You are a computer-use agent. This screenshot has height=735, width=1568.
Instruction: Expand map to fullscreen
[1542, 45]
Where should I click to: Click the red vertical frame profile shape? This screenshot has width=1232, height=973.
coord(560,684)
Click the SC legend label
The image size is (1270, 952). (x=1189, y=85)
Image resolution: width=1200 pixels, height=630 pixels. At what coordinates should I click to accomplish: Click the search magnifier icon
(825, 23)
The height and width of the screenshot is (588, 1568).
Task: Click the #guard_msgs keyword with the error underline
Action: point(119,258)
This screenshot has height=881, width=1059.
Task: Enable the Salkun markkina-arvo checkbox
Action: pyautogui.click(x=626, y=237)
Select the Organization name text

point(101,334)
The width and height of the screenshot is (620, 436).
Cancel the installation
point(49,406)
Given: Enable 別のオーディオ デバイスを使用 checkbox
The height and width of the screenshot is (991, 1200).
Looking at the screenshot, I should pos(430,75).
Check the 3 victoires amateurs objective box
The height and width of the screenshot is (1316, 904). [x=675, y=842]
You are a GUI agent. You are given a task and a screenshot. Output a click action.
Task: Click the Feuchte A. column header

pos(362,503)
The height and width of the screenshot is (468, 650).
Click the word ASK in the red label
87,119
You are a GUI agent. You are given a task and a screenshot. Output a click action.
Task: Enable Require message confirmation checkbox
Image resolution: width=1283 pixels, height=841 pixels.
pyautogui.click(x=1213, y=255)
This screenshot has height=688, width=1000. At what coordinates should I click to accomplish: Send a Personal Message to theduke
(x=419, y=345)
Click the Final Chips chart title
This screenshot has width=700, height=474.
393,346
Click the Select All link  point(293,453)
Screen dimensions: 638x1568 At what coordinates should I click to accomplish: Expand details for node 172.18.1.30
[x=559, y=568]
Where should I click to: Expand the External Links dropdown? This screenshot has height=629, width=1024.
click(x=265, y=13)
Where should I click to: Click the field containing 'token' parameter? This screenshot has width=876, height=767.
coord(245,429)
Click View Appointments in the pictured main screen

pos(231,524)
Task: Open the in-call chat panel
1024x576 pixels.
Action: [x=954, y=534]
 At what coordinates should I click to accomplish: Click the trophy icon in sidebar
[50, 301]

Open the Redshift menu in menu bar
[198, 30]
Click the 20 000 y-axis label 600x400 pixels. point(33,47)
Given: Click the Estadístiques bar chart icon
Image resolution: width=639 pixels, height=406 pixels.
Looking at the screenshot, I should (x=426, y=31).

○ ○ ○ ○ ○

*Required work*
Copy each line of the data exactly, leaving nothing out.

*Answer for this exercise*
You are a computer-use agent. This screenshot has height=735, width=1568.
Instruction: Expand map to fullscreen
[1542, 45]
Where should I click to: Click the red vertical frame profile shape? This screenshot has width=1232, height=973.
coord(560,684)
Click the SC legend label
The image size is (1270, 952). (x=1189, y=85)
Image resolution: width=1200 pixels, height=630 pixels. At what coordinates should I click to accomplish: Click the search magnifier icon
(825, 23)
The height and width of the screenshot is (588, 1568).
Task: Click the #guard_msgs keyword with the error underline
Action: point(119,258)
This screenshot has height=881, width=1059.
Task: Enable the Salkun markkina-arvo checkbox
Action: pyautogui.click(x=626, y=237)
Select the Organization name text

point(101,334)
The width and height of the screenshot is (620, 436).
Cancel the installation
point(49,406)
Given: Enable 別のオーディオ デバイスを使用 checkbox
The height and width of the screenshot is (991, 1200).
Looking at the screenshot, I should pos(430,75).
Check the 3 victoires amateurs objective box
The height and width of the screenshot is (1316, 904). [x=675, y=842]
You are a GUI agent. You are given a task and a screenshot. Output a click action.
Task: Click the Feuchte A. column header

pos(362,503)
The height and width of the screenshot is (468, 650).
Click the word ASK in the red label
87,119
You are a GUI agent. You are given a task and a screenshot. Output a click action.
Task: Enable Require message confirmation checkbox
Image resolution: width=1283 pixels, height=841 pixels.
pyautogui.click(x=1213, y=255)
This screenshot has height=688, width=1000. At what coordinates should I click to accomplish: Send a Personal Message to theduke
(x=419, y=345)
Click the Final Chips chart title
This screenshot has width=700, height=474.
393,346
Click the Select All link  point(293,453)
Screen dimensions: 638x1568 At what coordinates should I click to accomplish: Expand details for node 172.18.1.30
[x=559, y=568]
Where should I click to: Expand the External Links dropdown? This screenshot has height=629, width=1024.
click(x=265, y=13)
Where should I click to: Click the field containing 'token' parameter? This screenshot has width=876, height=767.
coord(245,429)
Click View Appointments in the pictured main screen

pos(231,524)
Task: Open the in-call chat panel
1024x576 pixels.
Action: [x=954, y=534]
 At what coordinates should I click to accomplish: Click the trophy icon in sidebar
[50, 301]

Open the Redshift menu in menu bar
[198, 30]
Click the 20 000 y-axis label 600x400 pixels. point(33,47)
Given: Click the Estadístiques bar chart icon
Image resolution: width=639 pixels, height=406 pixels.
Looking at the screenshot, I should (x=426, y=31).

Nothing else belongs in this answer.